→ What is required: Keeping pictures out of the copy, restate each record word for word.

→ Records for processing:

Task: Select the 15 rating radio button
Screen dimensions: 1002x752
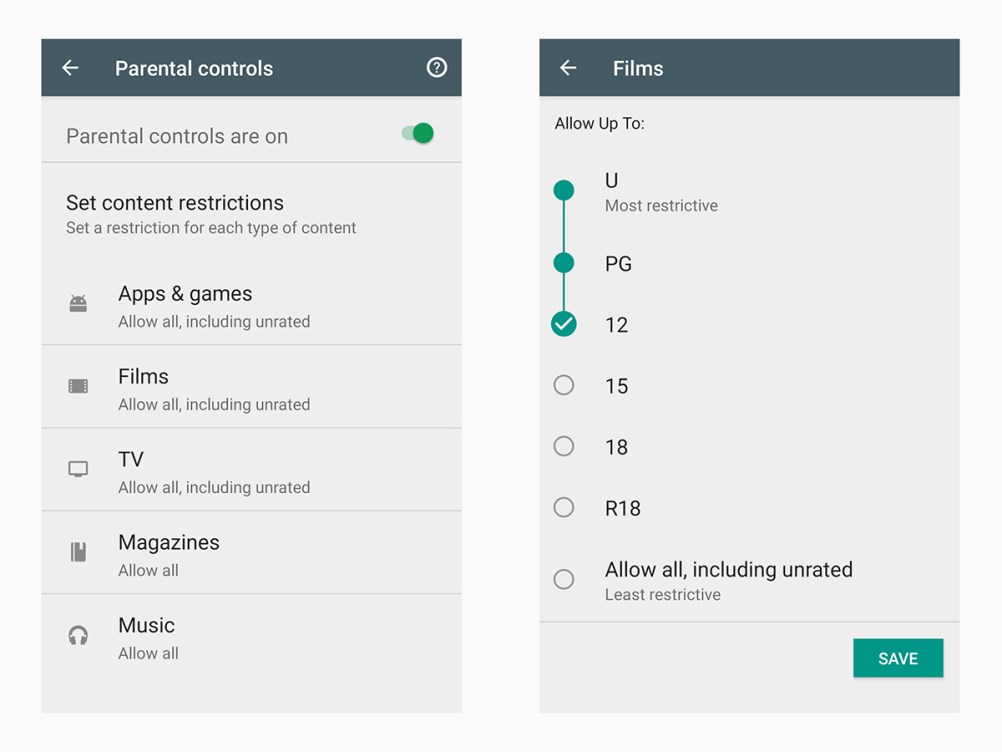Action: pyautogui.click(x=563, y=385)
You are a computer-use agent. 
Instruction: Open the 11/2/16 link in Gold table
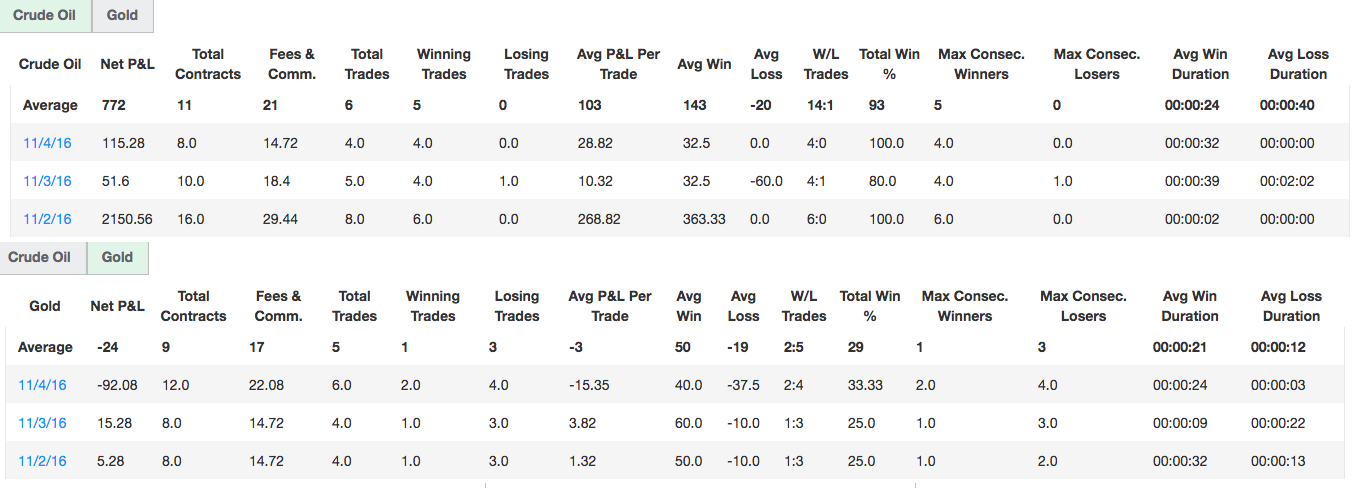pos(42,461)
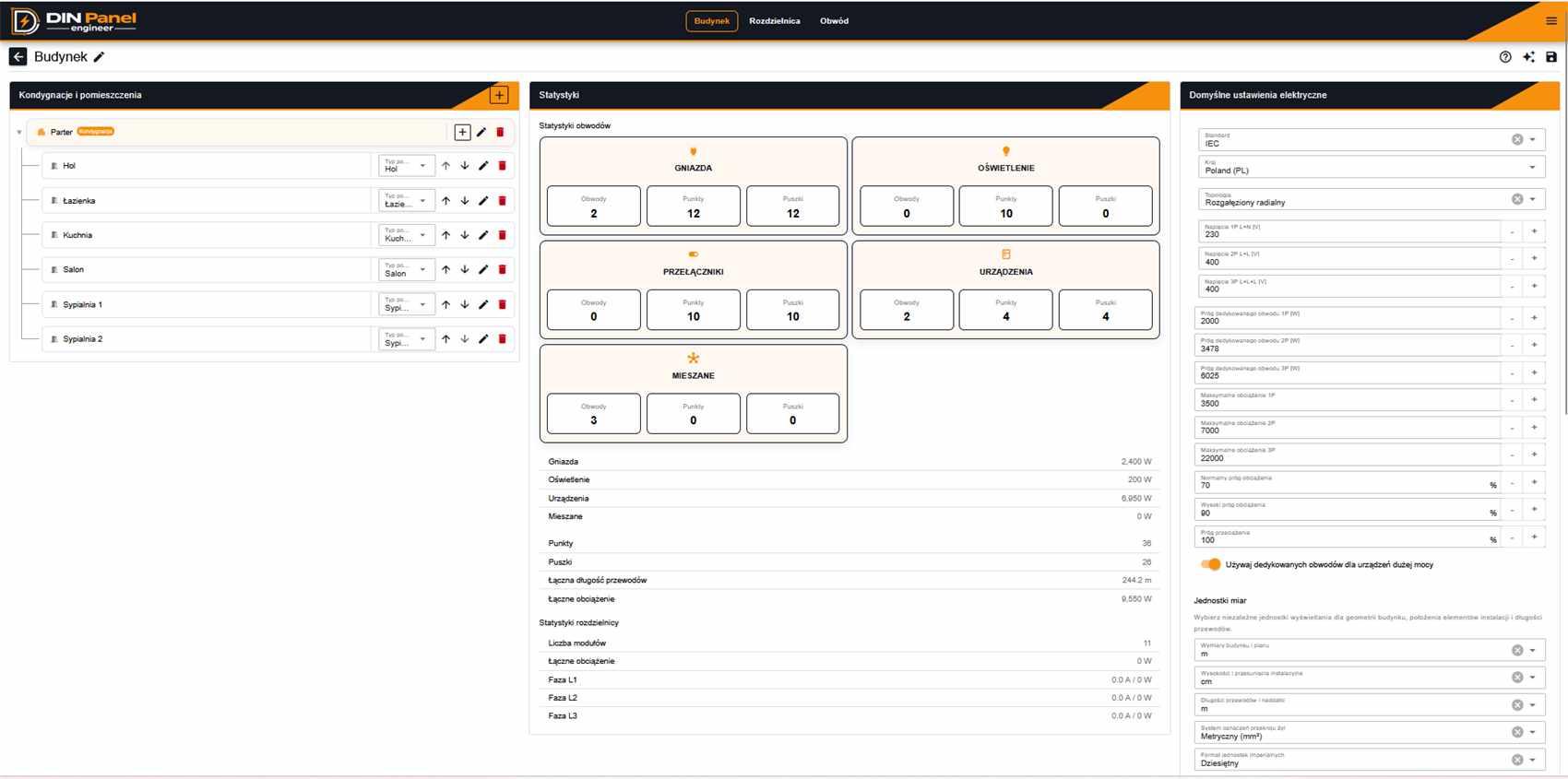Move the Salon room up
Viewport: 1568px width, 779px height.
445,270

→ Exercise answer:
Task: Select the 15 rating radio button
Screen dimensions: 1002x752
Action: pyautogui.click(x=563, y=385)
You are a computer-use agent. 
Instruction: Open the 11/2/16 link in Gold table
pos(42,461)
Move the Salon room up
Viewport: 1568px width, 779px height.
445,270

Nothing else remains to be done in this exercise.